- [TASK GOAL]: Below are lines of data; count those containing the word "agent" and write nothing but the number.

- [MATERIAL SHOWN]:

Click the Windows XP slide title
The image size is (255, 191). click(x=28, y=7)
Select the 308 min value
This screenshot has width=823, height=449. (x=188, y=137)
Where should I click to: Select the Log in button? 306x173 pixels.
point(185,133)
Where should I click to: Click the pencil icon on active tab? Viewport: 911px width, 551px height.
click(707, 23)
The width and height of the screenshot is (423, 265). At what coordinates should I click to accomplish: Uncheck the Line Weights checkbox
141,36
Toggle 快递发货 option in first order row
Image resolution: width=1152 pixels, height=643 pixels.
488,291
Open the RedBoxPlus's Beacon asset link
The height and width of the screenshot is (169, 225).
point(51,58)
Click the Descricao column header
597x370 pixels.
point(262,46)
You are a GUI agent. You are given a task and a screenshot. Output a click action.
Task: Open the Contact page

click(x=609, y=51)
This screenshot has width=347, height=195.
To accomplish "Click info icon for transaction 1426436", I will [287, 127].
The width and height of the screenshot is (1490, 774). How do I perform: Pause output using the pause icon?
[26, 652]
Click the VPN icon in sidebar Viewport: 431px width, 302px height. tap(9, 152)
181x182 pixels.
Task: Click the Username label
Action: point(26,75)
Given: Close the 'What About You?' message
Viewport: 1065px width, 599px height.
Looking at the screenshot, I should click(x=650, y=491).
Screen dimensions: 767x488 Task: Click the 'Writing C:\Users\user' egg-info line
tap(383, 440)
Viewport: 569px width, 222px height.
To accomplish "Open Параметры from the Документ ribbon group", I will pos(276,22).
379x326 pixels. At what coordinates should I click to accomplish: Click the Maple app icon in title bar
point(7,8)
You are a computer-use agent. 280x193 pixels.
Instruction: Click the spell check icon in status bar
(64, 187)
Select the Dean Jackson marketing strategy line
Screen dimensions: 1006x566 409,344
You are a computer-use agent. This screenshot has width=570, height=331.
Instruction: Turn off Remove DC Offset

- [OUTPUT OF THE TASK]: 3